-- Activity list --
**A)** Name every philosopher whose writings the passage on fetal rights and the social contract mentions.
**B)** Resume the passage on fetal rights and the social contract, picking up right after its last sentence.

Beyond the muddy issue of fetal rights, we're still rather unclear, as a species, on the basic philosophy of human rights - what our rights are, where they come from, how many exist, or who gets to enjoy them. Why, for example, don't animals enjoy Constitutional rights? The founding fathers never addressed this question (I can't believe it ever occurred to them), but with a basic understanding of the Constitution, the Federalist Papers, and a smattering of human history, we can reasonably conclude that rights are presumed by our Constitution to exist for human beings and not animals because humans possess two distinctive traits: sentience and the ability to reason.
These two traits (and one might argue a third, self-interest) allow us to grasp the general "social contract," fleshed out and complicated beyond most of our reasoning capabilities in the writings of Rousseau, Hobbes, Locke, Spinoza, Hume, and Rawls. The social contract is really nothing more than our implicit agreement to live "in harmony" - not violating the lives (and/or "rights") of others.
With that stipulation in mind, defenders of the "right" to abortion figure that since a fetus has not yet fully developed the ability to reason, he or she is unable to participate in our tacit social contract. Without that ability to participate (tacitly or otherwise), the fetus doesn't qualify for rights.
This is a fine philosophical argument, but it fails as a legal one. Consider newborn babies, brain damaged, anesthetized, or severely retarded persons - even children as old as one year, none of which exhibit the ability to consider, let alone enter into the implicit social contract. Neither do they exhibit the ability to take on the responsibilities that rights theoretically require. But for some reason, their right to live (i.e., their right not to be killed) continues to exist under the law.

-- Entries shown --

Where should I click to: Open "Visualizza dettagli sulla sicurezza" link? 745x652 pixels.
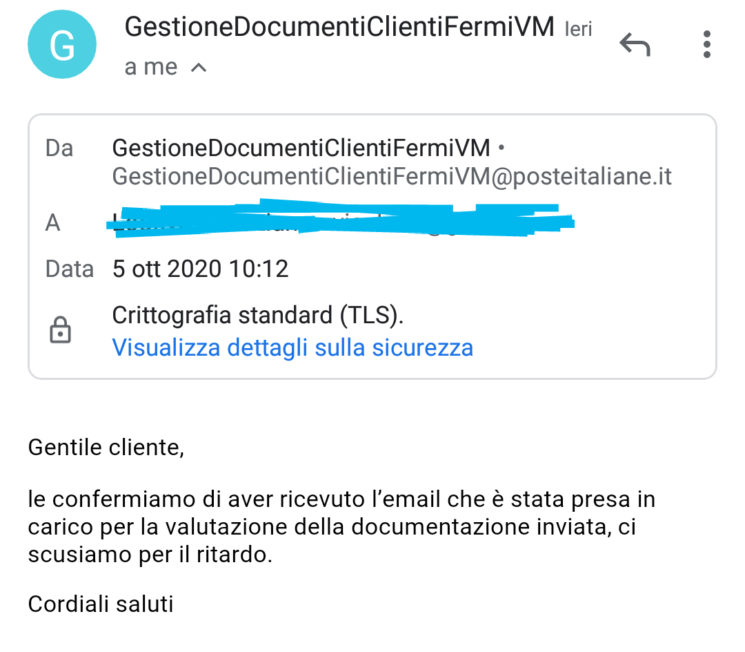point(292,347)
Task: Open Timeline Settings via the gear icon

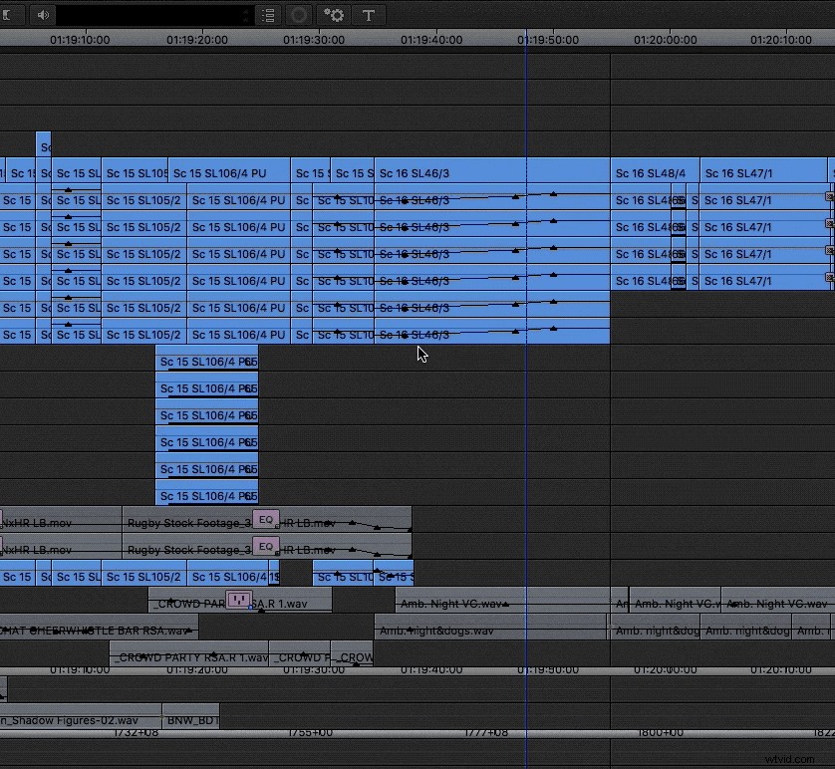Action: tap(333, 15)
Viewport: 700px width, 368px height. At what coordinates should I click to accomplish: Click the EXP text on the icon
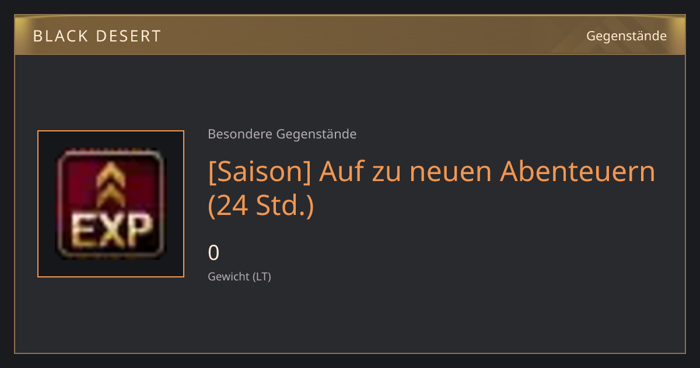pos(111,232)
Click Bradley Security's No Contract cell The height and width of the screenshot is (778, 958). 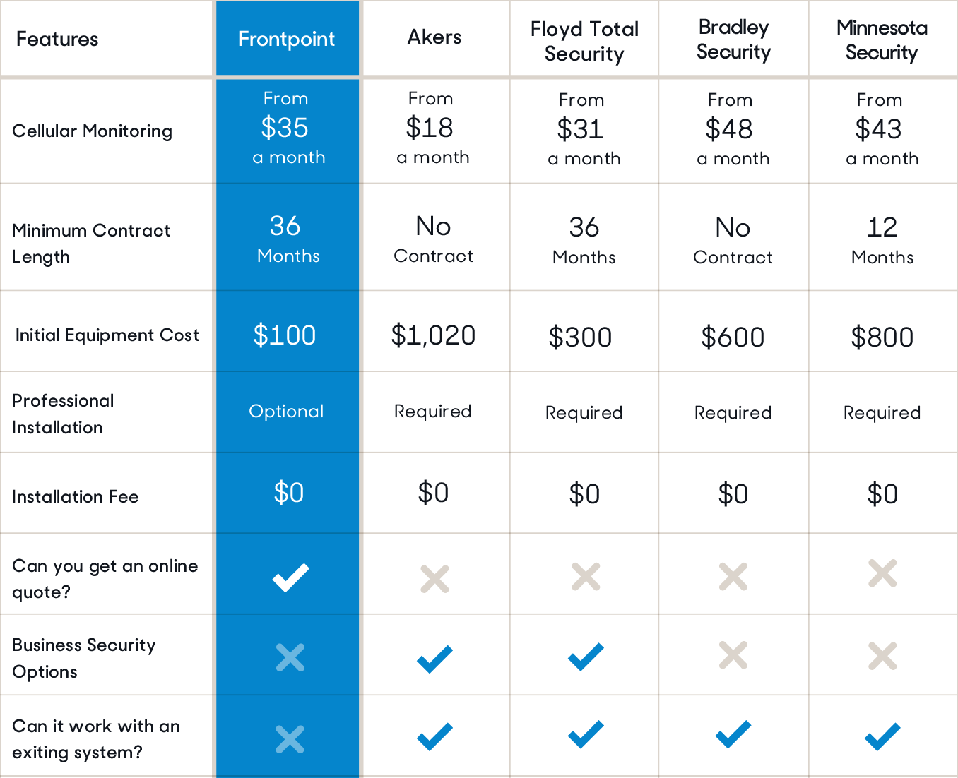733,240
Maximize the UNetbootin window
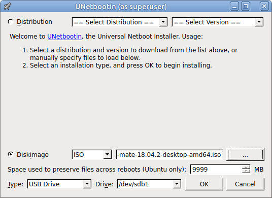The width and height of the screenshot is (272, 198). pyautogui.click(x=246, y=7)
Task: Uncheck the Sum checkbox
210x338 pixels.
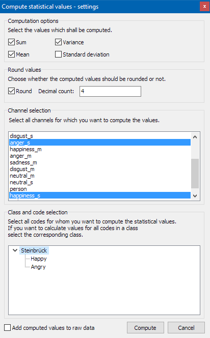Action: (x=11, y=42)
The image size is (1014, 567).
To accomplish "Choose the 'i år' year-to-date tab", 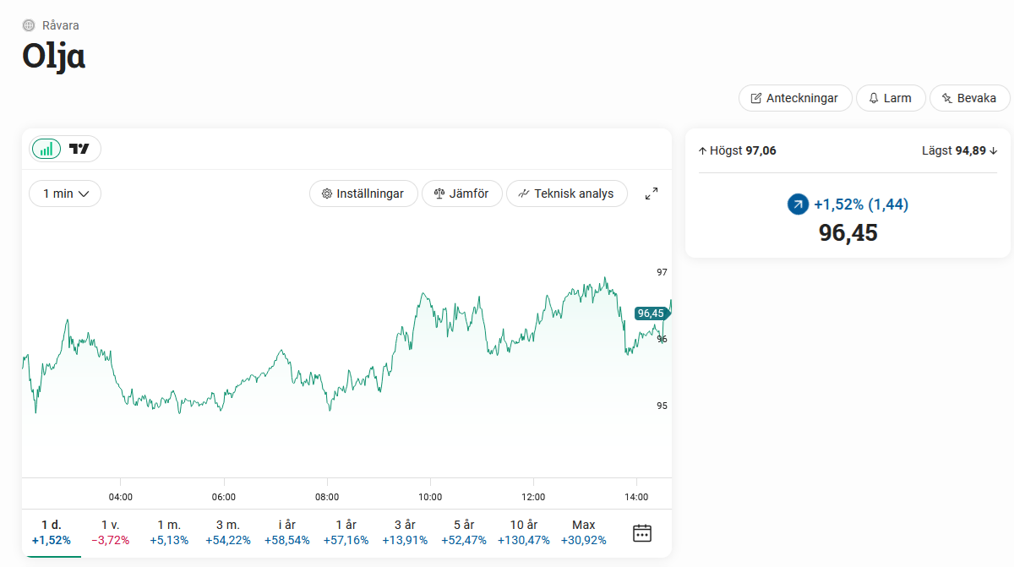I will click(287, 532).
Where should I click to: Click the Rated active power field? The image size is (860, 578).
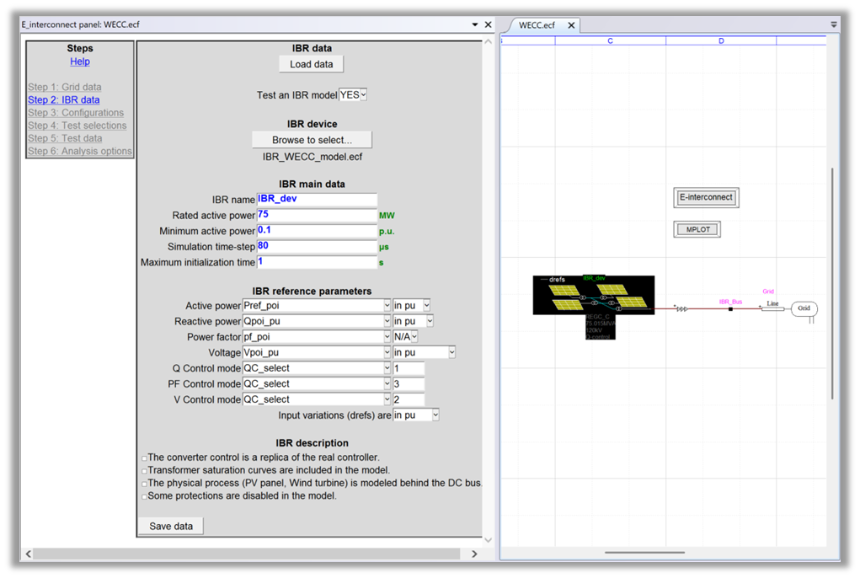(317, 216)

-- Answer section --
**A)** Rousseau, Hobbes, Locke, Spinoza, Hume, Rawls

**B)**
What reason is that? It works out to be our lowest common denominator: human genetics. We start using any other criteria (basing rights on health, intellect, merit, ability, talent, age, sex, income, race, etc.) and we're facing the proverbial slippery slope with well-waxed skis on our national feet.
The bottom line is this: under the law, our rights continue to exist even when our human traits aren't manifest, or when our sublime motivation of self interest (predicating our tacit agreement to the social contract) is not borne out by our own actions. Sentience, reason, and self-interest are reduced to chicken scratches when considering the basic human rights. As long as we're human, and haven't criminally violated the social contract in such a way that forfeits it, our legal right to keep on living is assured.
I don't think the fetus is particularly cute or cuddly, and I don't revere the condition of pregnancy. When I ask myself if the fetus has rights, I'm looking for an answer devoid of romanticism, sentimentalism, emotionalism or religious justification. So does the fetus have rights? If we're consistent, it ought to. Constitutional rights can't be granted or denied, they are presumed to exist for all human beings. H-U-M-A-N beings. That our federal justice system fails to recognize the rights of our youngest constituency is only a 20th century loophole paving the way for age-based discrimination. That, and it satisfies nicely my definition of "hypocrisy."